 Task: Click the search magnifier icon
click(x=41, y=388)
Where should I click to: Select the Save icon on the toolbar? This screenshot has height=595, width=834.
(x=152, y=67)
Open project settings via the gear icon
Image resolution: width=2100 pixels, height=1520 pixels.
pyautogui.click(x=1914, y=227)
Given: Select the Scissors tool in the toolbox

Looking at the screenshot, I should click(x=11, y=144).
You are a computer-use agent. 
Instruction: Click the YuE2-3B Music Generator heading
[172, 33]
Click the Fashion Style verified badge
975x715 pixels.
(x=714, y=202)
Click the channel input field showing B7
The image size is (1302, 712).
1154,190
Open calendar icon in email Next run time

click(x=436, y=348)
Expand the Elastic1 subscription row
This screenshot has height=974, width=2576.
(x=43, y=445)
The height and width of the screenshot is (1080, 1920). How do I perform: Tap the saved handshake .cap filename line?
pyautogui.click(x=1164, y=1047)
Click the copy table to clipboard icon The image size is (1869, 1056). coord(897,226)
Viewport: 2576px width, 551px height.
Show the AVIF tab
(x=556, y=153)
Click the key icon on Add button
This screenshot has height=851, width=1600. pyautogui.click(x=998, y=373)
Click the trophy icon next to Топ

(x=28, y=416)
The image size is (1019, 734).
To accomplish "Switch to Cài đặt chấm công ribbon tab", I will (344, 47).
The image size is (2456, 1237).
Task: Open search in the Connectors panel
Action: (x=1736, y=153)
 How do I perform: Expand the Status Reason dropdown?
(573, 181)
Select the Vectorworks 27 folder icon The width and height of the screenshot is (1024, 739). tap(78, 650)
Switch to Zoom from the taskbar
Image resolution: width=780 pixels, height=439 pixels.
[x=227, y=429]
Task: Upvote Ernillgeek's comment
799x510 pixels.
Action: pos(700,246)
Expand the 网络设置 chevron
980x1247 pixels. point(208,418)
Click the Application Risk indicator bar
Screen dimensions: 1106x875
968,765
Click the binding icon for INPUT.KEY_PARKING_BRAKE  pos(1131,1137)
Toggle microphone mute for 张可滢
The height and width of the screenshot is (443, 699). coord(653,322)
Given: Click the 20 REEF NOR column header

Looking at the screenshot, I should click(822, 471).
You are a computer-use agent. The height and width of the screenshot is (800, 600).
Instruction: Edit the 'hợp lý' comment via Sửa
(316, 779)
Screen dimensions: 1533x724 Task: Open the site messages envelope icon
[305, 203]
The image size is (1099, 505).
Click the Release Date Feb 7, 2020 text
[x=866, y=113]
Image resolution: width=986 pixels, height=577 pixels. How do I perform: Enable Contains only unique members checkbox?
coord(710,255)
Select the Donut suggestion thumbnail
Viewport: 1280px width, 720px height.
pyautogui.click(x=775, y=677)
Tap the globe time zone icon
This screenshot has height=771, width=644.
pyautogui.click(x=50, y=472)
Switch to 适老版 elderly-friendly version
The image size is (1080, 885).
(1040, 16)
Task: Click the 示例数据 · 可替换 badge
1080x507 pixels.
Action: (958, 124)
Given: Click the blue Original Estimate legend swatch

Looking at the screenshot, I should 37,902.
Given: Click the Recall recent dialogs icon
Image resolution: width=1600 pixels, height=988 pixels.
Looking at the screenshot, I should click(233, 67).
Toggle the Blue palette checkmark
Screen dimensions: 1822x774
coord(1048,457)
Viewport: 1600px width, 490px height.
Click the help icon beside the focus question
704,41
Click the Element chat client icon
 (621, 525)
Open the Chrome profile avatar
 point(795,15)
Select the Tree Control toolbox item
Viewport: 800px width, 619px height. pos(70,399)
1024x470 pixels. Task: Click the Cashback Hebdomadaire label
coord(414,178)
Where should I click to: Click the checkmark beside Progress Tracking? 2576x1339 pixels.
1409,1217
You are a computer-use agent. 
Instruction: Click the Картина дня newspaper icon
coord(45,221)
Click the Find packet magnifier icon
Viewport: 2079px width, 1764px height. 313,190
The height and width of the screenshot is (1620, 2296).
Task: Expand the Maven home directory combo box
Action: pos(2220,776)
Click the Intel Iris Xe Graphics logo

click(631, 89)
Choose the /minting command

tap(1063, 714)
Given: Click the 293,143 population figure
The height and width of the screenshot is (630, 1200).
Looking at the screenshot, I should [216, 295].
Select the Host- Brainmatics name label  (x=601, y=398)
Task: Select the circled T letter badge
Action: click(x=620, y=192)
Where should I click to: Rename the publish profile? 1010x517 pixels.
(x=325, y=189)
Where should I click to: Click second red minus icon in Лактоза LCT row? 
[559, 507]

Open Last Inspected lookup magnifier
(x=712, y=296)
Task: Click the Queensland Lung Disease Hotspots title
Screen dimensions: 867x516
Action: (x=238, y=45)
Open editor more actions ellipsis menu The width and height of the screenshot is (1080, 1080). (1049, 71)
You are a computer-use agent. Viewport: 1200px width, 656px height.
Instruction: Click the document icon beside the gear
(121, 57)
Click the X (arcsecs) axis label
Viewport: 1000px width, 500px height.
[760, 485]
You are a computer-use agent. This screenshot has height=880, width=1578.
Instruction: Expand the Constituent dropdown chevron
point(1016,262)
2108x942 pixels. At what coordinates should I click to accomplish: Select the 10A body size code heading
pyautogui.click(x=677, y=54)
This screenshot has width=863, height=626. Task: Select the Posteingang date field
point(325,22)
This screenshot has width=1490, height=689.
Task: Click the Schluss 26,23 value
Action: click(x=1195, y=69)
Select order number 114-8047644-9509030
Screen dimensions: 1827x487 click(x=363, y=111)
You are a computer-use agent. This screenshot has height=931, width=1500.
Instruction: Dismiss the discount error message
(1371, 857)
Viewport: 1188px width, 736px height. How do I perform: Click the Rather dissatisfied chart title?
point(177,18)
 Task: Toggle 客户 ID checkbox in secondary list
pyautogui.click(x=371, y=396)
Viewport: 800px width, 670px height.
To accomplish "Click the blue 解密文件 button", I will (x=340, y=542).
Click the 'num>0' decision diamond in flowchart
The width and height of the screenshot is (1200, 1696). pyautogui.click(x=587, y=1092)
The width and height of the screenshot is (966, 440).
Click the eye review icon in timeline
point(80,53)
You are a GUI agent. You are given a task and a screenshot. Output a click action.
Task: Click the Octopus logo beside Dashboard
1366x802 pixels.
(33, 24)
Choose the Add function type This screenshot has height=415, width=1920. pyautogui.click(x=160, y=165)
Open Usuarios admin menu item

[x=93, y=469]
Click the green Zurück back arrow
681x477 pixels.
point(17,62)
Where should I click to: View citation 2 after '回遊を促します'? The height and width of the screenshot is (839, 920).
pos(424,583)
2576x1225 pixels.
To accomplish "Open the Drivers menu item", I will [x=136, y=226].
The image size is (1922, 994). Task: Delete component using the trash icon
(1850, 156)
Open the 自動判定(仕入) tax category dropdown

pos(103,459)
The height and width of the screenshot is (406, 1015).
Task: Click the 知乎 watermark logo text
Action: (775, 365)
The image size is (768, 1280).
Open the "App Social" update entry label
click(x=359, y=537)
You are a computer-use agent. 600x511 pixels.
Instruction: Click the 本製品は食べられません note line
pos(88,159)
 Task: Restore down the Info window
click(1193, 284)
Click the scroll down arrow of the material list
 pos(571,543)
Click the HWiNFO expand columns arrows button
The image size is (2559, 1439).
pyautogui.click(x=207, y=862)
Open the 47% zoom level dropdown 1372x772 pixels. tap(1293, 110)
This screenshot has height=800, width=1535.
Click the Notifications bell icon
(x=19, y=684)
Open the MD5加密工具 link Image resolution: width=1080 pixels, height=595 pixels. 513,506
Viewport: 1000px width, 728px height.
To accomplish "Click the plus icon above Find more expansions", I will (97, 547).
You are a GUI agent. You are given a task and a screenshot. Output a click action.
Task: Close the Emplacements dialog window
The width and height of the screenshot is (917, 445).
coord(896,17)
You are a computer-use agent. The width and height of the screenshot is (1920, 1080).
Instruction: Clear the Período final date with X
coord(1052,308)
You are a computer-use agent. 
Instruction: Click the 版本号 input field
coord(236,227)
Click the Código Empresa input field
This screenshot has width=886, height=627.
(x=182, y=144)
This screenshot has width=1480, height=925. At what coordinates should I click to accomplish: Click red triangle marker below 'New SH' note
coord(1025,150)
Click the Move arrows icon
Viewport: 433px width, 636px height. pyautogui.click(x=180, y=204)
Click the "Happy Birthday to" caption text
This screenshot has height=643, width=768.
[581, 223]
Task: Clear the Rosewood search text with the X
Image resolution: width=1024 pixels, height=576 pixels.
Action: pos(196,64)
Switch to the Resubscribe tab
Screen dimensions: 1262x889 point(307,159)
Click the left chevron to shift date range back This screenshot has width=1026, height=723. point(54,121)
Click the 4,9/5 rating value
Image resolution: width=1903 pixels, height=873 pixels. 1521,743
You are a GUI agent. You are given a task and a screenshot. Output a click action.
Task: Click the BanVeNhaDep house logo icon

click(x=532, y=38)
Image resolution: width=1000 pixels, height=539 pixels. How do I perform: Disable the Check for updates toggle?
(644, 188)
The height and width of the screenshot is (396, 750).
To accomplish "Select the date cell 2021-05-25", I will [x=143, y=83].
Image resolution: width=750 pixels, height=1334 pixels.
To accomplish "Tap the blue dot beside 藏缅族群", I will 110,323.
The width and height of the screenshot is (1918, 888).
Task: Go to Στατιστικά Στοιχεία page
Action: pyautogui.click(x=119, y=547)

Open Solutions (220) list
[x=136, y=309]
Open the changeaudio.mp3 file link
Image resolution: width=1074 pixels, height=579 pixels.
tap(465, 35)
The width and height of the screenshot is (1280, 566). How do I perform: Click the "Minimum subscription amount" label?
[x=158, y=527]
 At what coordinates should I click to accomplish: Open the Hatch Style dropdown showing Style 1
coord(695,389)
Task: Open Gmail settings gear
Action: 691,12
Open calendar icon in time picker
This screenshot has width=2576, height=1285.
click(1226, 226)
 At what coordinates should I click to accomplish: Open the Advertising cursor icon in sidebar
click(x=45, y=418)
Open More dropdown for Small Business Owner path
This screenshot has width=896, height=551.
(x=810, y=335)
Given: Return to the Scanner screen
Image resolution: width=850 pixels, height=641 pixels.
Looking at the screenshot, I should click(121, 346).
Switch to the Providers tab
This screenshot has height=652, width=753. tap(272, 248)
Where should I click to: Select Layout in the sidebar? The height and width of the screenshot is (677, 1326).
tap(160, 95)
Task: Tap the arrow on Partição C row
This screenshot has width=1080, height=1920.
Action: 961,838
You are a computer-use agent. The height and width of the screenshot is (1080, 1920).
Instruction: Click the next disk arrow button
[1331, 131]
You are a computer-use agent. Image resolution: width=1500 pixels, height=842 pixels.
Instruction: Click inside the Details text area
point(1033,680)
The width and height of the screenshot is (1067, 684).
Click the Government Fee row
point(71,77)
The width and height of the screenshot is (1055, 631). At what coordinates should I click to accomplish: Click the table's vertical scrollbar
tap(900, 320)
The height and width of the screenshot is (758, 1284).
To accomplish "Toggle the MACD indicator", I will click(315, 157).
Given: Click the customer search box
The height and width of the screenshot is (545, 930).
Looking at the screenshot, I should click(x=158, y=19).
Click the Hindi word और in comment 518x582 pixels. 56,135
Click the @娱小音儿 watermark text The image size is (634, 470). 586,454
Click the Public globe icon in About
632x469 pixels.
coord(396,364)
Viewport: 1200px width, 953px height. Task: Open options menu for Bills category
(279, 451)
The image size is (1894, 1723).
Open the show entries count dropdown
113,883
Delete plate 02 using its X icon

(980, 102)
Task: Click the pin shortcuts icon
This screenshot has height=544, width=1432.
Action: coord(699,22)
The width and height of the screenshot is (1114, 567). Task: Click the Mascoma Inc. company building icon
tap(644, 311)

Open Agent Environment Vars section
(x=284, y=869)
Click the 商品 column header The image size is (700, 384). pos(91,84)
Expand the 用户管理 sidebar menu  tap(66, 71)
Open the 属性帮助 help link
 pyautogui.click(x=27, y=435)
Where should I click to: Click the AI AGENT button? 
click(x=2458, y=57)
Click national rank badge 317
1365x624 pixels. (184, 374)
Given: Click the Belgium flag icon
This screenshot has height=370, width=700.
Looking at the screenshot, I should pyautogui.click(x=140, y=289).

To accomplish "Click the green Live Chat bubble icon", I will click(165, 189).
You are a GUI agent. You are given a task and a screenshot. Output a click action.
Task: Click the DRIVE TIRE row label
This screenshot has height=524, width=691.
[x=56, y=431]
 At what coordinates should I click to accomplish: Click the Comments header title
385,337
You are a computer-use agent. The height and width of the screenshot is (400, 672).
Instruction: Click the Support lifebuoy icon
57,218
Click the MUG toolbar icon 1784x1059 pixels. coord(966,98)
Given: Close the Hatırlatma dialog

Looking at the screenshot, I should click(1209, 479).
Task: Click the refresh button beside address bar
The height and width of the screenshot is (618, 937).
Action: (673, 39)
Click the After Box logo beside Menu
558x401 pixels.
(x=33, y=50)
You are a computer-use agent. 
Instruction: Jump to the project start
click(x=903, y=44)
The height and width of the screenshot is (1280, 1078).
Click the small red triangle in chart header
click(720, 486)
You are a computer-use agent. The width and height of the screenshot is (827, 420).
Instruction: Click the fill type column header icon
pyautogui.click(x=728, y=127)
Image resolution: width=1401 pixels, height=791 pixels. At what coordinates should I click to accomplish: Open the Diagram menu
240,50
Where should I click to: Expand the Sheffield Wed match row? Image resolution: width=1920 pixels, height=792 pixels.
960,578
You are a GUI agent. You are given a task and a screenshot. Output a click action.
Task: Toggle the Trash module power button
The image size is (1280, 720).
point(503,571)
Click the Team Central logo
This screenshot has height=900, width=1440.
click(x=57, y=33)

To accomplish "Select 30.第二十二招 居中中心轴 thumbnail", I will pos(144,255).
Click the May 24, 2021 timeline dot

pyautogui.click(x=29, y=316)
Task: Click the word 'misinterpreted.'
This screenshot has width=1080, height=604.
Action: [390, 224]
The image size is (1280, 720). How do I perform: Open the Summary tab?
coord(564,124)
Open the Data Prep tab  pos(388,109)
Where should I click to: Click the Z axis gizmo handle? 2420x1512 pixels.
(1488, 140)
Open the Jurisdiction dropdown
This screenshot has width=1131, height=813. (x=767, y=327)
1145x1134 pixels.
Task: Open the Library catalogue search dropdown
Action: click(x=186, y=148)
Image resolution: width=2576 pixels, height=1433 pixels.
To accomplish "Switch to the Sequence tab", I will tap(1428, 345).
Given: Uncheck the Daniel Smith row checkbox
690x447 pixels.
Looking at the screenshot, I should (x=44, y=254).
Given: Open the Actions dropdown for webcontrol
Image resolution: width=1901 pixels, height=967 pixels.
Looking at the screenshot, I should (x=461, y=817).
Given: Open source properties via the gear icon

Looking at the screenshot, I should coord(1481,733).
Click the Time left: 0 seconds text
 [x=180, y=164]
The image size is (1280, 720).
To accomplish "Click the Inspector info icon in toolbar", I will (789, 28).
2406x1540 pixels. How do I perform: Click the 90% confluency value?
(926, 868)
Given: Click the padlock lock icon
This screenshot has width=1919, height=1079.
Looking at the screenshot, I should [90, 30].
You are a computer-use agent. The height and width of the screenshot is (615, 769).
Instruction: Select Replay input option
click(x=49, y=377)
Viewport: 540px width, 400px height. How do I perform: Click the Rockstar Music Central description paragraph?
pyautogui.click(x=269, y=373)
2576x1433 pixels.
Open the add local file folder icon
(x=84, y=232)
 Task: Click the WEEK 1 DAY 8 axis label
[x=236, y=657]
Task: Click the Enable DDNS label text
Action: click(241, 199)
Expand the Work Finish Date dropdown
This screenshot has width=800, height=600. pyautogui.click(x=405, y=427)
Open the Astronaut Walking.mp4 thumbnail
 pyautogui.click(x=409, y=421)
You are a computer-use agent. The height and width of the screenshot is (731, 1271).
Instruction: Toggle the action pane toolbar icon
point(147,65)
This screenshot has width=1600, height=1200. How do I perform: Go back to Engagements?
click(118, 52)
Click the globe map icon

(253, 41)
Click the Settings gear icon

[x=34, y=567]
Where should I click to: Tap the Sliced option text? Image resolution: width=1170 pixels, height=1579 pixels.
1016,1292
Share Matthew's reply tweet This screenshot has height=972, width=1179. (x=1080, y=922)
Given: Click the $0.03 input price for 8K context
+--
## Requirements
In the material, reproduce the part that opens with the line containing "Task: Toggle 客户" and closes with the line containing "point(80,53)", with "checkbox" changed to "tick box" and everything else unchanged. Return only those lines.

## Answer to the task
 Task: Toggle 客户 ID tick box in secondary list
pyautogui.click(x=371, y=396)
Viewport: 800px width, 670px height.
To accomplish "Click the blue 解密文件 button", I will (x=340, y=542).
Click the 'num>0' decision diamond in flowchart
The width and height of the screenshot is (1200, 1696). pyautogui.click(x=587, y=1092)
The width and height of the screenshot is (966, 440).
Click the eye review icon in timeline
point(80,53)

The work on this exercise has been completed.